Stored items

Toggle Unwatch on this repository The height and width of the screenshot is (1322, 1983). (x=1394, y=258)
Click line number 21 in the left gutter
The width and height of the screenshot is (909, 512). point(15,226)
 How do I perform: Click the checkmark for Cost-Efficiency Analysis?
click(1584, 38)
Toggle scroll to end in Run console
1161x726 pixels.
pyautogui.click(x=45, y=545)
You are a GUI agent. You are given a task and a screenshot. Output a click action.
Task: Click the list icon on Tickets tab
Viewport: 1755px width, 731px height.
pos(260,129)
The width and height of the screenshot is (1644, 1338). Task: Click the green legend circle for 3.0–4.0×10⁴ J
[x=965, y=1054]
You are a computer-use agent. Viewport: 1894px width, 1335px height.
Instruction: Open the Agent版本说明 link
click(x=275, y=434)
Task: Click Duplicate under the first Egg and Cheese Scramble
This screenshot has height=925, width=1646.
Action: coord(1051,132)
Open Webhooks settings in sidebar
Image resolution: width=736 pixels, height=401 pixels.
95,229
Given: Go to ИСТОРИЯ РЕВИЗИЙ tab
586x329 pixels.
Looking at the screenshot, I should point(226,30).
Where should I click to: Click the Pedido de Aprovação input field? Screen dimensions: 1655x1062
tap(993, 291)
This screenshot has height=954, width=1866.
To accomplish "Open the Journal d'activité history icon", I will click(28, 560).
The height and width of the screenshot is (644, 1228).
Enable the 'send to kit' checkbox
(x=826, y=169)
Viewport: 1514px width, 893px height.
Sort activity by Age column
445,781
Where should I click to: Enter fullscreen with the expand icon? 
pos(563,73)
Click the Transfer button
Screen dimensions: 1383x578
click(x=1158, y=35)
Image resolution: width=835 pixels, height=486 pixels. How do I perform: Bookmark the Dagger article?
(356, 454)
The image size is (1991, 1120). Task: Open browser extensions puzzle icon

» **Exercise**: Copy out all of the data exactly, leaving nothing out.

» **Solved problem**:
Toggle Unwatch on this repository The height and width of the screenshot is (1322, 1983). (x=1394, y=258)
Click line number 21 in the left gutter
The width and height of the screenshot is (909, 512). point(15,226)
 How do I perform: Click the checkmark for Cost-Efficiency Analysis?
click(1584, 38)
Toggle scroll to end in Run console
1161x726 pixels.
pyautogui.click(x=45, y=545)
You are a GUI agent. You are given a task and a screenshot. Output a click action.
Task: Click the list icon on Tickets tab
Viewport: 1755px width, 731px height.
pos(260,129)
The width and height of the screenshot is (1644, 1338). Task: Click the green legend circle for 3.0–4.0×10⁴ J
[x=965, y=1054]
You are a computer-use agent. Viewport: 1894px width, 1335px height.
Instruction: Open the Agent版本说明 link
click(x=275, y=434)
Task: Click Duplicate under the first Egg and Cheese Scramble
This screenshot has height=925, width=1646.
Action: coord(1051,132)
Open Webhooks settings in sidebar
Image resolution: width=736 pixels, height=401 pixels.
95,229
Given: Go to ИСТОРИЯ РЕВИЗИЙ tab
586x329 pixels.
Looking at the screenshot, I should point(226,30).
Where should I click to: Click the Pedido de Aprovação input field? Screen dimensions: 1655x1062
tap(993, 291)
This screenshot has height=954, width=1866.
To accomplish "Open the Journal d'activité history icon", I will click(28, 560).
The height and width of the screenshot is (644, 1228).
Enable the 'send to kit' checkbox
(x=826, y=169)
Viewport: 1514px width, 893px height.
Sort activity by Age column
445,781
Where should I click to: Enter fullscreen with the expand icon? 
pos(563,73)
Click the Transfer button
Screen dimensions: 1383x578
click(x=1158, y=35)
Image resolution: width=835 pixels, height=486 pixels. How do I perform: Bookmark the Dagger article?
(356, 454)
The image size is (1991, 1120). Task: Open browser extensions puzzle icon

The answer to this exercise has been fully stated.